## WORK TO BE COMPLETED
Exactly the lines from the one containing "Screen dimensions: 1267x947" through the end of the listing should be written out, both ends included, and nothing more.

## SOURCE MATERIAL

***

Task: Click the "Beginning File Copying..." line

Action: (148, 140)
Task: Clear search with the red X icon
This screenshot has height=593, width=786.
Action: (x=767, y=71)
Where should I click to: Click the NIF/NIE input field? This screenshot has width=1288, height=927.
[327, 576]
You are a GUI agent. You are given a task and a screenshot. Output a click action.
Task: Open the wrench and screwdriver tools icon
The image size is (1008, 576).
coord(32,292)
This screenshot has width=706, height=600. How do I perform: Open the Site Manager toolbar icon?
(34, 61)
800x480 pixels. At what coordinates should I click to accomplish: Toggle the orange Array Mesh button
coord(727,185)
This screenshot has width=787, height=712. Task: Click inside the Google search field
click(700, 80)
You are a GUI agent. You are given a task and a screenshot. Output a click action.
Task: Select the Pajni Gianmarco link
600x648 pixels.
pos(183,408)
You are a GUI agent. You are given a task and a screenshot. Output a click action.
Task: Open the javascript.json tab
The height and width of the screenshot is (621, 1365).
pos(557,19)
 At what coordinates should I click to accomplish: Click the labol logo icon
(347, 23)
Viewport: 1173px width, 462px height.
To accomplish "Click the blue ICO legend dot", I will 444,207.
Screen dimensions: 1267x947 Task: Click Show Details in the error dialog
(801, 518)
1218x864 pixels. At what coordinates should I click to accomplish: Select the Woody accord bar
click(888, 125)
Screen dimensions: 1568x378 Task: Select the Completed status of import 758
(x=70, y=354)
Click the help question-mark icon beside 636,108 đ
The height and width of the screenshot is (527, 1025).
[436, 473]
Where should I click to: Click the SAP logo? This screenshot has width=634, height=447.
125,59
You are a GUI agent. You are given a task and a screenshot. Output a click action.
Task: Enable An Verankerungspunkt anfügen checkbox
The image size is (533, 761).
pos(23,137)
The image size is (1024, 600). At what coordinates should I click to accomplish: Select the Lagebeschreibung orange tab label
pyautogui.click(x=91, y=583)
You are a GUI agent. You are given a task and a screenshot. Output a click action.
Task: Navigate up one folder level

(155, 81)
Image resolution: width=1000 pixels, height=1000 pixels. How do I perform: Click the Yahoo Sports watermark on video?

***

## SOLUTION TO THIS TASK
Screen dimensions: 1267x947 Task: Click Show Details in the error dialog
(801, 518)
1218x864 pixels. At what coordinates should I click to accomplish: Select the Woody accord bar
click(888, 125)
Screen dimensions: 1568x378 Task: Select the Completed status of import 758
(x=70, y=354)
Click the help question-mark icon beside 636,108 đ
The height and width of the screenshot is (527, 1025).
[436, 473]
Where should I click to: Click the SAP logo? This screenshot has width=634, height=447.
125,59
You are a GUI agent. You are given a task and a screenshot. Output a click action.
Task: Enable An Verankerungspunkt anfügen checkbox
The image size is (533, 761).
pos(23,137)
The image size is (1024, 600). At what coordinates should I click to accomplish: Select the Lagebeschreibung orange tab label
pyautogui.click(x=91, y=583)
You are a GUI agent. You are given a task and a screenshot. Output a click action.
Task: Navigate up one folder level

(155, 81)
Image resolution: width=1000 pixels, height=1000 pixels. How do I perform: Click the Yahoo Sports watermark on video?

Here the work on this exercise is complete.